Directions for this task: Please swap every "Image resolution" in the records below for "Image size", and keep all other text the same.

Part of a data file
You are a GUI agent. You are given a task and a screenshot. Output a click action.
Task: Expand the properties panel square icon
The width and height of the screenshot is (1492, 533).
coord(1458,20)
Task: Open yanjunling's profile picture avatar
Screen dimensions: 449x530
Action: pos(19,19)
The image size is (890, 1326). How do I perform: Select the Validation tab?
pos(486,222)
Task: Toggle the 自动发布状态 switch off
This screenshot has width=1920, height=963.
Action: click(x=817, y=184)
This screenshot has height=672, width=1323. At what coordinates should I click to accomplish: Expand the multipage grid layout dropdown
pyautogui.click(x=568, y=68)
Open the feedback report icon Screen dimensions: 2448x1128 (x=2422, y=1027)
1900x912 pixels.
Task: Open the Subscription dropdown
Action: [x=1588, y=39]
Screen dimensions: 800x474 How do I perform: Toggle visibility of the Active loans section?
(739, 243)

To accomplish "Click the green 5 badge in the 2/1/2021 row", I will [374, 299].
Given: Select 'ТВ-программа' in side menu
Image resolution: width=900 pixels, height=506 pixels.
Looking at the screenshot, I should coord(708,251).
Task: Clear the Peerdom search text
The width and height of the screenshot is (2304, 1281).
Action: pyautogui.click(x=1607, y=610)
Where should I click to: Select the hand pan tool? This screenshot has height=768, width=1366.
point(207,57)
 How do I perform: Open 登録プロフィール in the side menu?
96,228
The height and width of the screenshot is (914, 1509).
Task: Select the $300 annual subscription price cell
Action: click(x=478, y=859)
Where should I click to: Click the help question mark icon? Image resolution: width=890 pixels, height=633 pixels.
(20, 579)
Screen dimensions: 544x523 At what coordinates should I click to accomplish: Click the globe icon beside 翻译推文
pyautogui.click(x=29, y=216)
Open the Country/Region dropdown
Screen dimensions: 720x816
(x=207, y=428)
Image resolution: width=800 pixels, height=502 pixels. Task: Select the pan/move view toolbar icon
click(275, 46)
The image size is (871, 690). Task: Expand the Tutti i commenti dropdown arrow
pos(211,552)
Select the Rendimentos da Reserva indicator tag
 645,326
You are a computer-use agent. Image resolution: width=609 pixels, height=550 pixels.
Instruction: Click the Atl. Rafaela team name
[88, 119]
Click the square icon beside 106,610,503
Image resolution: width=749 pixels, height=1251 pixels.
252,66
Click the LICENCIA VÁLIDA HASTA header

Response:
You are a GUI agent. You are given a task and a screenshot. Output a click action.
Task: Expand the properties panel square icon
The width and height of the screenshot is (1492, 533).
coord(1458,20)
Task: Open yanjunling's profile picture avatar
Screen dimensions: 449x530
Action: pos(19,19)
The image size is (890, 1326). How do I perform: Select the Validation tab?
pos(486,222)
Task: Toggle the 自动发布状态 switch off
This screenshot has width=1920, height=963.
Action: click(x=817, y=184)
This screenshot has height=672, width=1323. At what coordinates should I click to accomplish: Expand the multipage grid layout dropdown
pyautogui.click(x=568, y=68)
Open the feedback report icon Screen dimensions: 2448x1128 (x=2422, y=1027)
1900x912 pixels.
Task: Open the Subscription dropdown
Action: [x=1588, y=39]
Screen dimensions: 800x474 How do I perform: Toggle visibility of the Active loans section?
(739, 243)

To accomplish "Click the green 5 badge in the 2/1/2021 row", I will [374, 299].
Given: Select 'ТВ-программа' in side menu
Image size: width=900 pixels, height=506 pixels.
Looking at the screenshot, I should coord(708,251).
Task: Clear the Peerdom search text
The width and height of the screenshot is (2304, 1281).
Action: pyautogui.click(x=1607, y=610)
Where should I click to: Select the hand pan tool? This screenshot has height=768, width=1366.
point(207,57)
 How do I perform: Open 登録プロフィール in the side menu?
96,228
The height and width of the screenshot is (914, 1509).
Task: Select the $300 annual subscription price cell
Action: click(x=478, y=859)
Where should I click to: Click the help question mark icon? Image size: width=890 pixels, height=633 pixels.
(20, 579)
Screen dimensions: 544x523 At what coordinates should I click to accomplish: Click the globe icon beside 翻译推文
pyautogui.click(x=29, y=216)
Open the Country/Region dropdown
Screen dimensions: 720x816
(x=207, y=428)
Image size: width=800 pixels, height=502 pixels. Task: Select the pan/move view toolbar icon
click(275, 46)
The image size is (871, 690). Task: Expand the Tutti i commenti dropdown arrow
pos(211,552)
Select the Rendimentos da Reserva indicator tag
 645,326
You are a computer-use agent. Image size: width=609 pixels, height=550 pixels.
Instruction: Click the Atl. Rafaela team name
[88, 119]
Click the square icon beside 106,610,503
Image size: width=749 pixels, height=1251 pixels.
252,66
Click the LICENCIA VÁLIDA HASTA header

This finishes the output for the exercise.